(Study material):
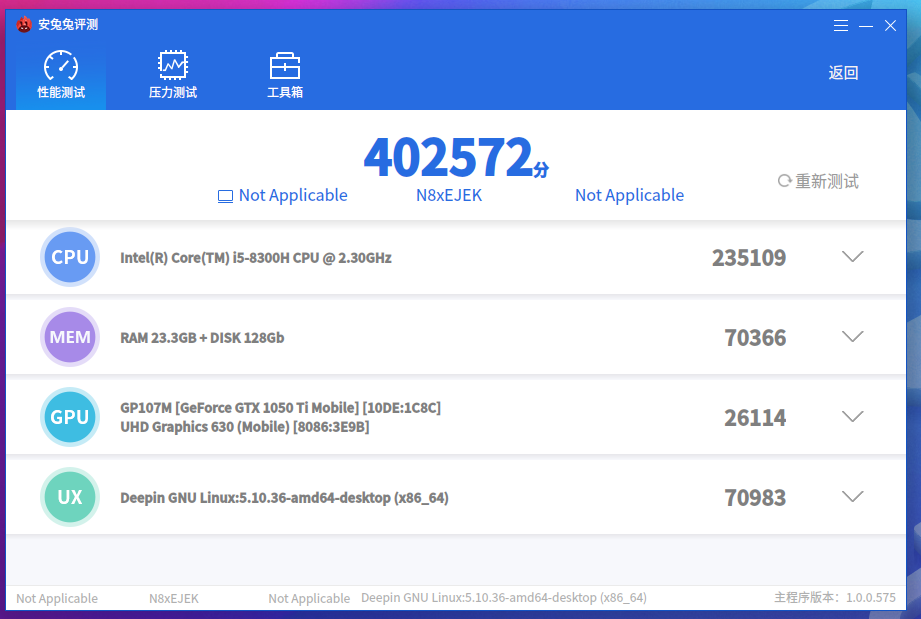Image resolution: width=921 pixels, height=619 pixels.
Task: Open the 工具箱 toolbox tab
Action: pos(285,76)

* * *

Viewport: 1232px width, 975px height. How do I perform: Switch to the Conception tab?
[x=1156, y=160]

...

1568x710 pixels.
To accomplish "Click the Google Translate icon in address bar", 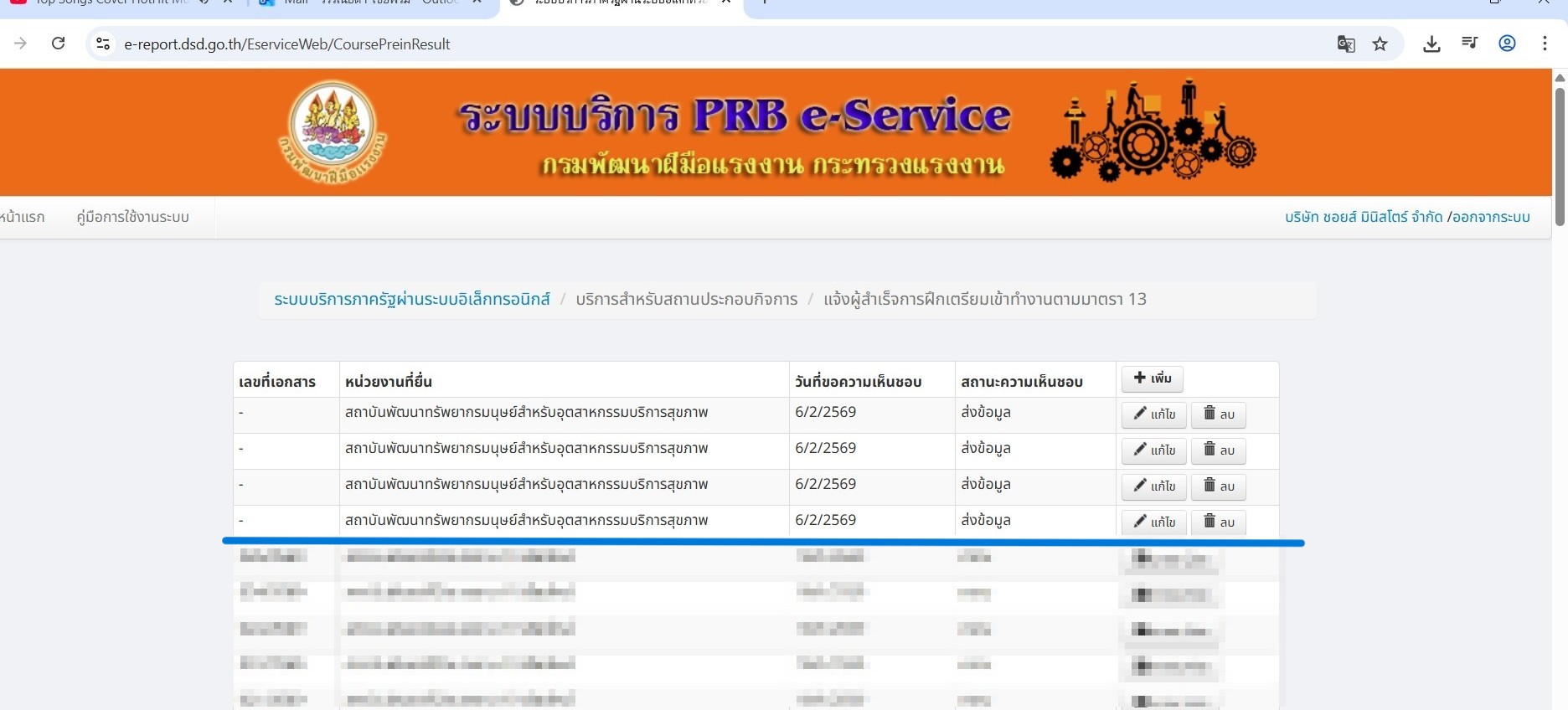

(Your goal): Using the records above, print exactly the run of lines that starts with the line with "1568x710 pixels." and goes on through the line with "the Google Translate", pictures excluded.

(Answer to the exercise):
1568x710 pixels.
To accomplish "Click the Google Translate icon in address bar", 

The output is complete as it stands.